Gender Bias: Resume Edition [2019 Study]

Bart Turczynski
Bart Turczynski
Editor-in-Chief

gender bias

 

One of the first steps during a job hunt is to submit a resume – with your name at the top in big, bold letters. While your work experience and education are the qualities you hope will stand out, there is still a possibility that hiring managers hold on to some biases and mentally rate candidates based on their names alone.

 

We surveyed hiring managers to see if there was any gender bias present when they looked over our sample resumes (which were identical in every aspect other than the applicants’ names), so we could pinpoint which applicants were more likely to get an interview. Let’s take a look to see what we found out.

 

By the Name

 

gender bias

 

First, we checked which names of our theoretical applicants were the likeliest to receive a callback from a hiring manager. Malik Washington had the highest percentage of hiring managers who said they were likely to call for an interview, while Destiny Washington had the lowest percentage. The name with the largest percentage of hiring managers who said they were unlikely to call was Jose Vazquez.

 

We looked into the reasons Destiny wouldn’t get a callback. The No. 1 reason cited by our respondents was her lack of education, although everyone had the same resume except for the name. 

 

It’s a Matter of Sex

 

gender bias

 

Next, we looked at the gender of the applicants and how that affected their chances of getting a callback from a hiring manager. Our carefully chosen gender-neutral name, Casey Smith, was less likely (80 percent) to merit a call than applicants with female names (82 percent) or male names (84 percent).

 

Those hiring managers who didn’t think Casey deserved a callback said it was because the applicant lacked experience. Again, all our resumes had the same information – it was just the names that differed.

 

Does a Callback Depend on the Manager’s Gender?

 

gender bias

 

Next, we analyzed the data to see if hiring managers’ gender factored into the decision to call an applicant or toss their resume aside. Hiring managers seemed to prefer the opposite sex when making hiring decisions. In other words, men were slightly more likely to call female applicants, and women were somewhat more likely to call male applicants.

 

When we broke it down by name, there was more of a disparity in some cases, but for some applicants, it was pretty close for male and female hiring managers. For example, women were far more likely to call Malik Washington (93 percent) than men (84 percent), while both were equally likely to call Destiny Washington (79 percent of and 78 percent of men would call her back).

[Entries from a dataset]
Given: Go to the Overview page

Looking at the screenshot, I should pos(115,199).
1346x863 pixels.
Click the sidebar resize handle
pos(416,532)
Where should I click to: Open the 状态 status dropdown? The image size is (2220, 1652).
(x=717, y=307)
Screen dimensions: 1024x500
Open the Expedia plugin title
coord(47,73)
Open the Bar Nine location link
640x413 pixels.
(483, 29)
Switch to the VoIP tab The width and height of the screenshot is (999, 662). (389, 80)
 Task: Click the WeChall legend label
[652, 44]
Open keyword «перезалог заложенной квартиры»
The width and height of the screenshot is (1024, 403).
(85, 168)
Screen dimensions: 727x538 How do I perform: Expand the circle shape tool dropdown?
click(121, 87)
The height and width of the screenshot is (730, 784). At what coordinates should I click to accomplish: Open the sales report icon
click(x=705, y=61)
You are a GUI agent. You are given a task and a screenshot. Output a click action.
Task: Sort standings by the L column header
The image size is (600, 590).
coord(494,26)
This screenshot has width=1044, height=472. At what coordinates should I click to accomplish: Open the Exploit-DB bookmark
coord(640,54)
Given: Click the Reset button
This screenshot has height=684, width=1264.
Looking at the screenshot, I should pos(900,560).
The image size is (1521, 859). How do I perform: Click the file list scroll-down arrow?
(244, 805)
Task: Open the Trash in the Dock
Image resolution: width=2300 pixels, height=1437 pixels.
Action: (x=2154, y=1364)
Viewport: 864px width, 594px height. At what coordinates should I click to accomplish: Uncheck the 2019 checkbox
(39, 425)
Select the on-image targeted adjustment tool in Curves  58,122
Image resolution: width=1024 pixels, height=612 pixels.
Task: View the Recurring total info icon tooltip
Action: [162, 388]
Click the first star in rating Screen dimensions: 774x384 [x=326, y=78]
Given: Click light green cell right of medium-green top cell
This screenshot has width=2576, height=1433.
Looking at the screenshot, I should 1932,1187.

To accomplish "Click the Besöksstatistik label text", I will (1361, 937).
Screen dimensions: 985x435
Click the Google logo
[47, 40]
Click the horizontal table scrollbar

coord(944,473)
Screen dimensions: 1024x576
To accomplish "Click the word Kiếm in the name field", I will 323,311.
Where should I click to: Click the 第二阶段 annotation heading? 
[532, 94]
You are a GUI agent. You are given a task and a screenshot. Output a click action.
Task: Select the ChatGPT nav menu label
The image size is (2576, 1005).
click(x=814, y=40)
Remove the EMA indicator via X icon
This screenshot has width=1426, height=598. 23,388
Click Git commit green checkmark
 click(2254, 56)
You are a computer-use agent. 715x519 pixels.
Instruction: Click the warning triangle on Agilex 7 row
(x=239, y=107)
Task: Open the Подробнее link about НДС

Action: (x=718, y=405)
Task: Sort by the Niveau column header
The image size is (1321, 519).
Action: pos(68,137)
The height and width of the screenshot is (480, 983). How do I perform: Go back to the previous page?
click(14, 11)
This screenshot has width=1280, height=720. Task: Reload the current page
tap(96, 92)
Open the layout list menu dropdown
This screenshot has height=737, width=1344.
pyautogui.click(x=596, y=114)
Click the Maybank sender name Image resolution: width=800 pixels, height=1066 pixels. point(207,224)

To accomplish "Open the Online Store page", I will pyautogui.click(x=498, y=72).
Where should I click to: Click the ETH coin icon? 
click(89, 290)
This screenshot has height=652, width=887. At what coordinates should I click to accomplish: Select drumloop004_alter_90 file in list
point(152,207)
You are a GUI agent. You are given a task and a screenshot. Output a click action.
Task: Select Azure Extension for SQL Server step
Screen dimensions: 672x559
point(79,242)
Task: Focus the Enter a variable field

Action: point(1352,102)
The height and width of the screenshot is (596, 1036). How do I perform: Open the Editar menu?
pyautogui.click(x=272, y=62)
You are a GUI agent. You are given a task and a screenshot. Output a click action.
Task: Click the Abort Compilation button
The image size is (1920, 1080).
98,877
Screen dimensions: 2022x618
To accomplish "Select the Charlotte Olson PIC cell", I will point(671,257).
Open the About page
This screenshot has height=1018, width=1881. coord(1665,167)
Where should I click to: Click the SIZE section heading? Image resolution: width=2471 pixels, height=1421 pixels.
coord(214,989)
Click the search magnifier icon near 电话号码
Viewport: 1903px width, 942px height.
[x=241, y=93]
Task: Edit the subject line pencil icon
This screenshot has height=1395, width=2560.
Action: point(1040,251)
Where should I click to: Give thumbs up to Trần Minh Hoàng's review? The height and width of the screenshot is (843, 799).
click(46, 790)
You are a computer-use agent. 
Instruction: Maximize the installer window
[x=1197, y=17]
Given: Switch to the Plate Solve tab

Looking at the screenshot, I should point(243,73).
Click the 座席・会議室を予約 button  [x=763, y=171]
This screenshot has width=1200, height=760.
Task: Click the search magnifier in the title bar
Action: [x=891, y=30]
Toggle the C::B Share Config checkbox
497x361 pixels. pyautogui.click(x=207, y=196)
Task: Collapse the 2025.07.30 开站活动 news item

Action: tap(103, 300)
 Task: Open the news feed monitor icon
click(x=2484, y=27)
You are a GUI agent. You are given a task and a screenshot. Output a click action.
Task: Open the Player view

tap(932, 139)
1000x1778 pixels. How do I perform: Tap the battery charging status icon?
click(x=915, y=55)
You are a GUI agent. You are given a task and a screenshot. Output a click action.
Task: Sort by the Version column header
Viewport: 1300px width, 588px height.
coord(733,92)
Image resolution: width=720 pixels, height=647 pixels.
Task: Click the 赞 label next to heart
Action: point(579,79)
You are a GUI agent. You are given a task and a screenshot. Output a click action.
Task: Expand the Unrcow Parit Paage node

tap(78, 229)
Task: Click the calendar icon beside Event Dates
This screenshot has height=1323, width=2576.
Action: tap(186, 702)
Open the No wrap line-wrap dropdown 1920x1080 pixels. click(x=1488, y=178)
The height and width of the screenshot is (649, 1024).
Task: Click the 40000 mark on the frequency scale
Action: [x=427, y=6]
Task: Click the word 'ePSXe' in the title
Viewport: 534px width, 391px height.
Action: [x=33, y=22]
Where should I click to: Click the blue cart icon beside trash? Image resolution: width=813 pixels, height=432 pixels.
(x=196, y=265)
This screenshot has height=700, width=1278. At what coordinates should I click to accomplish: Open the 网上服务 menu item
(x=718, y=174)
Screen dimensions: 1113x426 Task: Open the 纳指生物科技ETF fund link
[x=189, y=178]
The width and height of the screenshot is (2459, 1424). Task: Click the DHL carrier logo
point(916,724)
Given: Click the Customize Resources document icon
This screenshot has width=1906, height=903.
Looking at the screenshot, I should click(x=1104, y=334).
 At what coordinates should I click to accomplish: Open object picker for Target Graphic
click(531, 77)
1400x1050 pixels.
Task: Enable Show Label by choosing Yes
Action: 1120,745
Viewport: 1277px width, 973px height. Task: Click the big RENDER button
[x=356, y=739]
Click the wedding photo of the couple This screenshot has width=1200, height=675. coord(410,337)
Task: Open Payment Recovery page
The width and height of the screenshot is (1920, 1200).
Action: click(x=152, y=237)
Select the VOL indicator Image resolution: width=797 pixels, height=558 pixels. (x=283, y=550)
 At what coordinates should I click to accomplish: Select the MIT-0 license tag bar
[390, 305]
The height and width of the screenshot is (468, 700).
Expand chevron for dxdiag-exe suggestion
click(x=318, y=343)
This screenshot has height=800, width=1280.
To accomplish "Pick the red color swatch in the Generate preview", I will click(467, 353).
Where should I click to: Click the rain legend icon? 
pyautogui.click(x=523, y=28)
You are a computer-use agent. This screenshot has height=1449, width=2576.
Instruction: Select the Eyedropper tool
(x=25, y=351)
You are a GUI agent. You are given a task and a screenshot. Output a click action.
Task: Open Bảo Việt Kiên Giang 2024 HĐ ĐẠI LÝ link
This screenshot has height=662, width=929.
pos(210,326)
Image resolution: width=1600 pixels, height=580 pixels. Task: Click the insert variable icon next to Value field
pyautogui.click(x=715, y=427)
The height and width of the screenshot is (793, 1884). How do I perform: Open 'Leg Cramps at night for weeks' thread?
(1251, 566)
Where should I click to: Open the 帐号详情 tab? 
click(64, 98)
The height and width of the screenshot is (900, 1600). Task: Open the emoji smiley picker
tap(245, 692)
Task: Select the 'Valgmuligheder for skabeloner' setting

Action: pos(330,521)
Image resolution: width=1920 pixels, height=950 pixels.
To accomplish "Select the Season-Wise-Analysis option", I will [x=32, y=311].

- TASKS TO PERFORM -
1) Summarize the resume study in three sentences.
2) Reproduce the portion of the resume study starting with "It’s a Matter" and going on through "names (84 percent).".
The material bears no relation to the resume study.

- EXPECTED RESULTS -
1) Hiring managers were surveyed on sample resumes that were identical except for the applicants' names, to determine whether gender bias affected which applicants were likely to get an interview. Malik Washington had the highest percentage of hiring managers likely to call for an interview and Destiny Washington the lowest, while the gender-neutral name Casey Smith was less likely to merit a call than applicants with female or male names. Hiring managers also seemed to prefer applicants of the opposite sex, with men slightly more likely to call female applicants and women somewhat more likely to call male applicants.

2)
It’s a Matter of Sex

 

gender bias

 

Next, we looked at the gender of the applicants and how that affected their chances of getting a callback from a hiring manager. Our carefully chosen gender-neutral name, Casey Smith, was less likely (80 percent) to merit a call than applicants with female names (82 percent) or male names (84 percent).